HHF funded the establishment of the HHF Greek Canadian Archives (HHG GCA) “to help York University preserve, catalogue, digitize and teach Greek Canadian history.”

In your view, what is the value of this kind of archive? Why should diaspora communities care to invest in professionally curated archives such as your project?

Its value is priceless. It’s our history. Greek Canadians have left their mark on Toronto and future generations should know what their ancestors went through when they were new to Canada. They should understand what daily life was like for them. By knowing our past, we can be better citizens in the present. Migration is part of the human condition, be it for economic or political reasons, or as a result of war. This remains as true today as it did for our ancestors in 1922, during the 1950s and 60s, in 1967 and in 1974, as it has for many ethnic groups for millennia.

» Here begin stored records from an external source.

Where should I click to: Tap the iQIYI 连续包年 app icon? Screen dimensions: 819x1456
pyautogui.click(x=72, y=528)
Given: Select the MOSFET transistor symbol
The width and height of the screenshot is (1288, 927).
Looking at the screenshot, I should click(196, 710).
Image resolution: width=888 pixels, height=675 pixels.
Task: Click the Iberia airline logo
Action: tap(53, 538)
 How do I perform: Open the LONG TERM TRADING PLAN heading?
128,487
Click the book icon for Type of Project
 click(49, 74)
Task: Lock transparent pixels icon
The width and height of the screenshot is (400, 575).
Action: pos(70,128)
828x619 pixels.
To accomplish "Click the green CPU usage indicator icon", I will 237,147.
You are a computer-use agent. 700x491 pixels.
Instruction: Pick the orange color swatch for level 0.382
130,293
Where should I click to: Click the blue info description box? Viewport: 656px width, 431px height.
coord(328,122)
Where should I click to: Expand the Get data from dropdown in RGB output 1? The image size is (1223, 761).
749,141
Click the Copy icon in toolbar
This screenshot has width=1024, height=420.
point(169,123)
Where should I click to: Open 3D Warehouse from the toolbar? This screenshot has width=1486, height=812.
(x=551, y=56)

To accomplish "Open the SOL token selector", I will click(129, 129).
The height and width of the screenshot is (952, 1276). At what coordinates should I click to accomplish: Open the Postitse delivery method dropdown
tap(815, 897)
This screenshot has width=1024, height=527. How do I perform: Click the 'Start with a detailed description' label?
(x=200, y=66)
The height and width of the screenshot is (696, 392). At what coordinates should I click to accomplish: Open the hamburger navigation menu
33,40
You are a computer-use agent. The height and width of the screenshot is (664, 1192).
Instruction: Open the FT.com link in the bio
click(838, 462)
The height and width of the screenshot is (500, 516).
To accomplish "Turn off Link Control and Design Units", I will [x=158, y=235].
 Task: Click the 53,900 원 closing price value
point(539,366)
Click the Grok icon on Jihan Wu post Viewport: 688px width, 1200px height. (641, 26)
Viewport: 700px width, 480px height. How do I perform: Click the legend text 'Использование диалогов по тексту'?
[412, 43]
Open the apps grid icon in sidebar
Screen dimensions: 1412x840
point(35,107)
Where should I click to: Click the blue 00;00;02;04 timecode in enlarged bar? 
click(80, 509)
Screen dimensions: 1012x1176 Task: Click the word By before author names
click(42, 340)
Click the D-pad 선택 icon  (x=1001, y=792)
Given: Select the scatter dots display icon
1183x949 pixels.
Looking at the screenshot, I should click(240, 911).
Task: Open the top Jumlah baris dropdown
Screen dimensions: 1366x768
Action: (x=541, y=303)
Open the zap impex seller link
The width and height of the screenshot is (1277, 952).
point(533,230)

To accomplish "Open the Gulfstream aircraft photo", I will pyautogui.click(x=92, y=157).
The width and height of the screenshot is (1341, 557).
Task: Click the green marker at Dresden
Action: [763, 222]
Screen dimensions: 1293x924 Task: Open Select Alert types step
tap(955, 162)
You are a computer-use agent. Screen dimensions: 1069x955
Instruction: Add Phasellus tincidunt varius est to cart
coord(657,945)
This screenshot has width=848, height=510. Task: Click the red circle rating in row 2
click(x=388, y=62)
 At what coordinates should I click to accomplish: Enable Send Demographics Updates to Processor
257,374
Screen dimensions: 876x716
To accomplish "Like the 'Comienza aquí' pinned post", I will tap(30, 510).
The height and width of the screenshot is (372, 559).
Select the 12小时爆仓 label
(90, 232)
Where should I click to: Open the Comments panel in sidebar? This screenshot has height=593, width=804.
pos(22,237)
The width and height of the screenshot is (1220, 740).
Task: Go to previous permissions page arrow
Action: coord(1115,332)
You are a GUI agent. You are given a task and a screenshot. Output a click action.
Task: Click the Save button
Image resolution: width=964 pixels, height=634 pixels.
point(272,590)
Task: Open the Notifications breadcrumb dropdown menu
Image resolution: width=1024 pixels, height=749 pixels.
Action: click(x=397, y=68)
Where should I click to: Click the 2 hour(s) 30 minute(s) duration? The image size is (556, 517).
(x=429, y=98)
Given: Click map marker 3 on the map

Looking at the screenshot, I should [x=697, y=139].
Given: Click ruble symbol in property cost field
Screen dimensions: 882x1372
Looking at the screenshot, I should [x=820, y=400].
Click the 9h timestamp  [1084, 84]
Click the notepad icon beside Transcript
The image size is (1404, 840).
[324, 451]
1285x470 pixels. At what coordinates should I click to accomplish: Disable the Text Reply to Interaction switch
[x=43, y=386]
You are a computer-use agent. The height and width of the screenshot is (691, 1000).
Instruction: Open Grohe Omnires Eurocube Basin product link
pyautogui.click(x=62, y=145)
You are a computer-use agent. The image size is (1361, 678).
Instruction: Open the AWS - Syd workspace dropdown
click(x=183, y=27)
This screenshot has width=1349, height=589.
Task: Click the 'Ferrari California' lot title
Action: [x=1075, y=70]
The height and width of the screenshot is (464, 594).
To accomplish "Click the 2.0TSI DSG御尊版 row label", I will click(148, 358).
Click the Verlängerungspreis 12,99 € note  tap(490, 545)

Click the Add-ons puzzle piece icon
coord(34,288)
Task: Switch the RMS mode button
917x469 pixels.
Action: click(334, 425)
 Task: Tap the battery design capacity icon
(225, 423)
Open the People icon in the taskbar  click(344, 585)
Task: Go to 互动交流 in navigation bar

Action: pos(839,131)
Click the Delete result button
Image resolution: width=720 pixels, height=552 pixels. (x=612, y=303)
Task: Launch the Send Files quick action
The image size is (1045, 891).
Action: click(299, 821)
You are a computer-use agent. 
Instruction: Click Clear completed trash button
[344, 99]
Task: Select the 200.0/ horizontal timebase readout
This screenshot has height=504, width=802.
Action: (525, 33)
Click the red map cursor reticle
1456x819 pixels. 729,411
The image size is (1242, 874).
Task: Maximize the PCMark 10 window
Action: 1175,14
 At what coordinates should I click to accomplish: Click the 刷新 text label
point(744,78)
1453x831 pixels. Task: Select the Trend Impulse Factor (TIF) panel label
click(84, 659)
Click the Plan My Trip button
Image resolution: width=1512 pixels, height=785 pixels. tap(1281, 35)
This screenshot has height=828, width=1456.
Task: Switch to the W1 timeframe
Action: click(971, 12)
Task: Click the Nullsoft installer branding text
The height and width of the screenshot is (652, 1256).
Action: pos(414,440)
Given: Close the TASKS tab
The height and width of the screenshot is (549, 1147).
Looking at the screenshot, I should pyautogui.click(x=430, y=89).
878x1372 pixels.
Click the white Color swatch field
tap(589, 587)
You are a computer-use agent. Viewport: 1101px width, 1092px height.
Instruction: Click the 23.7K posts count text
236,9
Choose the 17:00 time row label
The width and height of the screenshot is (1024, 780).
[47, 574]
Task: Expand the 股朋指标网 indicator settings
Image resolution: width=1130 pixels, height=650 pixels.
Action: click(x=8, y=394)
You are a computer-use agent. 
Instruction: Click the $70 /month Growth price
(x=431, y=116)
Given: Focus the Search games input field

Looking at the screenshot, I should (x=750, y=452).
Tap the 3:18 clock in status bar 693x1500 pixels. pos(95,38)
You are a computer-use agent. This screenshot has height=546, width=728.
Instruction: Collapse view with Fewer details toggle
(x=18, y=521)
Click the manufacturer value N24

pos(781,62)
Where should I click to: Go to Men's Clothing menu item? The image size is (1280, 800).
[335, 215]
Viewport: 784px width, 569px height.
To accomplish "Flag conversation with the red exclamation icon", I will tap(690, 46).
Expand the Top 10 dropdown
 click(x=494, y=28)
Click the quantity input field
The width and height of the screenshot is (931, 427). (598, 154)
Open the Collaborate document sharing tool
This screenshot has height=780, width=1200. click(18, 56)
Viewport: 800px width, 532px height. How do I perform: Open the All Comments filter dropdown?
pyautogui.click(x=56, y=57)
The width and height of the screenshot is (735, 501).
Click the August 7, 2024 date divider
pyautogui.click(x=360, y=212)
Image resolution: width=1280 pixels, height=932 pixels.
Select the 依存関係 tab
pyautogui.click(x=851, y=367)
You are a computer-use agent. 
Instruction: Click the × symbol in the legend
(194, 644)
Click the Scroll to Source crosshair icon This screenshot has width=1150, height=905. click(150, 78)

We go to Greek-language schools to learn our mother-tongue, our ancestral culture, the history of “the Patrida.” But we have our own history, and it should be preserved. Our stories will be more meaningful to our children, grandchildren, great-grandchildren, than those of “the old country.” We know, by watching other ethnic groups who predated our own arrival, what the trajectory is for diaspora communities. We eventually mature and become “more Canadian,” than Greek. We intermarry and the “Greekness” of the community starts to fade. So how do take our ethnicity and our stories and preserve them in a meaningful way to future generations?

Aside from that, York University is striving to become a centre for immigration studies. Our goals overlap. Helping the archives to preserve our history AND become an important academic centre in Greek and Diaspora studies is a win-win situation for the university, the Hellenic Studies program there, and our community.

In your view, how HHF’s public history initiatives matter for Greek Canadians, other diaspora communities, and, more broadly, the Canadian public?

The only thing I can add that I haven’t mentioned already is that Toronto has a narrative that our diversity is our strength. Former mayor John Tory talked about the Anti-Greek Riots at our public commemoration and how these experiences were hard-fought examples of why we had to overcome our differences. If our public history projects help people to better understand community and overcome their differences or prejudices, then we have provided a greater public service than just education.

The narrative about the HHF's Greek Canadian Archives opens with the motto, “Memory Becoming Legacy.” Help us understand this perspective. The professional curation of archives requires multiple resources. What were some of the HHF’s major priorities about this project?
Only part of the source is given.